- Directed by: Henning Lohner
- Written by: Henning Lohner
- Produced by: Peter Lohner Henning Lohner
- Starring: Frank Zappa Henning Lohner John Cage Karlheinz Stockhausen Iannis Xenakis Matt Groening Bob Stone Pierre Boulez
- Cinematography: Van Carlson
- Edited by: Sven Fleck
- Music by: Frank Zappa
- Release date: 1991;
- Running time: 59 min
- Language: English

= Peefeeyatko =

Peefeeyatko is a 1991 biographical art film written and directed by Henning Lohner about and in collaboration with acclaimed American composer Frank Zappa. Running 59 minutes, the documentary essay has been called "an intimate music portrait," allowing an insight into the composer's secluded world.

Featuring discussions with Zappa himself as well as interviews with friends, colleagues and famous contemporaries of the composer, the production focuses on Zappa executing his compositional work, including footage in Zappa's studio environment, marking the first time Zappa allowed a film crew to study and accompany him during his artistic process.

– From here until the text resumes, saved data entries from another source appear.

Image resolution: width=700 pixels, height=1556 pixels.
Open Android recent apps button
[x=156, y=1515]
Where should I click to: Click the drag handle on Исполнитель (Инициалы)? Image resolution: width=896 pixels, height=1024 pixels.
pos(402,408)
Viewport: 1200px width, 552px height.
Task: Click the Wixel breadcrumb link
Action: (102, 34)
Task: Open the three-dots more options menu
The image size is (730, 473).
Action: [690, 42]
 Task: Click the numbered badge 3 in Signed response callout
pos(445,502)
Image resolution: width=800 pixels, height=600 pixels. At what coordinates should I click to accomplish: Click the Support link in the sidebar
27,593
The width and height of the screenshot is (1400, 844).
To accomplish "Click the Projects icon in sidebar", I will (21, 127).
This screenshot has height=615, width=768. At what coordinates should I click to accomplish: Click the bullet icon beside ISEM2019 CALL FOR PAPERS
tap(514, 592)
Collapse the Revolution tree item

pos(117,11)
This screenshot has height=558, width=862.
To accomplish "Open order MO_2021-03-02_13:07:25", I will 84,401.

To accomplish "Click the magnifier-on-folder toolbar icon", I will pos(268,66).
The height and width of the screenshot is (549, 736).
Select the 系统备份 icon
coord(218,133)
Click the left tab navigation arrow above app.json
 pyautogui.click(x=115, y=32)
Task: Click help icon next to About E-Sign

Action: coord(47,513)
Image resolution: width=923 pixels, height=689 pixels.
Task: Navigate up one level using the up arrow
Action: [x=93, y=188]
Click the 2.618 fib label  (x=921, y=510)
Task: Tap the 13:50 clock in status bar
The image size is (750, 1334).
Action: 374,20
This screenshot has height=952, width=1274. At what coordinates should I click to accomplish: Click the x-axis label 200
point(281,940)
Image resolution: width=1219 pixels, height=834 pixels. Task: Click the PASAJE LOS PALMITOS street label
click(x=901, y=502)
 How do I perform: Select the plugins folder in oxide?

Zappa's entire soundtrack was an original composition, exclusively released through this film.

==Content and form==
Peefeeyatko is a filmic essay and documentary portrait of the work and music of American composer and musician Frank Zappa, featuring various video clips and interviews. It shows several days in the late years of Zappa's life, as he spends much of his time composing, living secluded from the outside world at his home and music studio in Los Angeles, California.

1 1/2 years prior to the filming of Peefeeyatko, Zappa had, in composing, turned away from Rock and Roll music for which he had become famous. Ever since, he worked on new, contemporary, orchestral electronic music. This creative process is depicted in the film, showing Zappa composing in solitude and beyond any commercial conventions or commitments.

Thereby, Peefeeyatko also includes footage in and around Zappa's studio environment, showing Zappa creating symphonic musical pieces on a digital synthesizer, which was new at the time and is named a "Synclavier." Zappa leads the audience through his large archive for sounds and compositions, letting the viewer participate in the development of his compositional work. The film shows Zappa building up a composition by entering notes on the keyboard and combining the result with earlier recorded tracks.

By contrast, in a staged interview Zappa discusses music and composition. Here, he talks about the variety of his own taste in music — regarding his interest in blues and rhythm since being very young while simultaneously being intrigued by experimental music like the one by French born American composer Edgard Varèse. He also discusses his own music style and his relationship to the outside world — and how both are interconnected. This connection is emphasized by short clips of metaphorical images, impressions and visual stories, which lead to the final music video sequence of Zappa's original composition, with the visual images composed in accordance to Zappa's music.

Furthermore, Zappa explains the sense and purpose of his creations and defies the conventions of the term “melody.” In order to describe the radical nature of his musical eclecticism, Zappa explains in the film: "The easiest way to sum up the aesthetic would be: anything, anytime, anyplace for no reason at all. And I think with an aesthetic like that you can have pretty good latitude for being creative."

The film also features interviews with acclaimed fellow musicians like Iannis Xenakis, John Cage, Karlheinz Stockhausen and Pierre Boulez.

At the end of the film, it is revealed that the title “Peefeeyatko” is a term from the language of Bigfoot — which are ape-like creatures in North American folklore — and means "Give me more apples." This term is considered appropriate by Zappa, as he is doing something that “no person has done before” — which is why there is no word for it.

==Production==
Peefeeyatko marked the first time Zappa allowed a film crew to study and accompany him while he was composing. Just before the filming, Zappa had been diagnosed with terminal cancer. The main part of the film was shot over a few days at Zappa's house in December 1989.

Peefeeyatko was released on West German television October 10, 1991. In January 1992, Peefeeyatko was presented at the Midem (Marché International du Disque et de l’Edition Musicale) in Cannes, an esteemed trade show which is billed as the leading international business event for the music ecosystem. Furthermore, it was shown at various film festivals around the world, amongst them at the Portland Art Museum in 1996.

==Reception==

On the occasion of Peefeeyatkos national broadcast on German television, Süddeutsche Zeitung, one of the largest daily newspapers in Germany, called Peefeeyatko an "intimate, but also funny portrait."

In a review of the productions presented at the Midem in Cannes, Swiss newspaper Neue Zürcher Zeitung commented that Lohner had translated Zappa’s personality into the cinematic medium completely adequately by showcasing an ever-changing frequency of multimedia frenzy.

Encyclotronic called Peefeeyatko "an intimate music portrait of American composer Frank Zappa” and wrote that the film “seeks to reveal the sensitivities of Zappa's personality and character also beyond narrative content."

Openculture wrote, "Like its subject, Lohner's film is eccentric, with scenes from monster movies spliced in with footage of Zappa working and talking."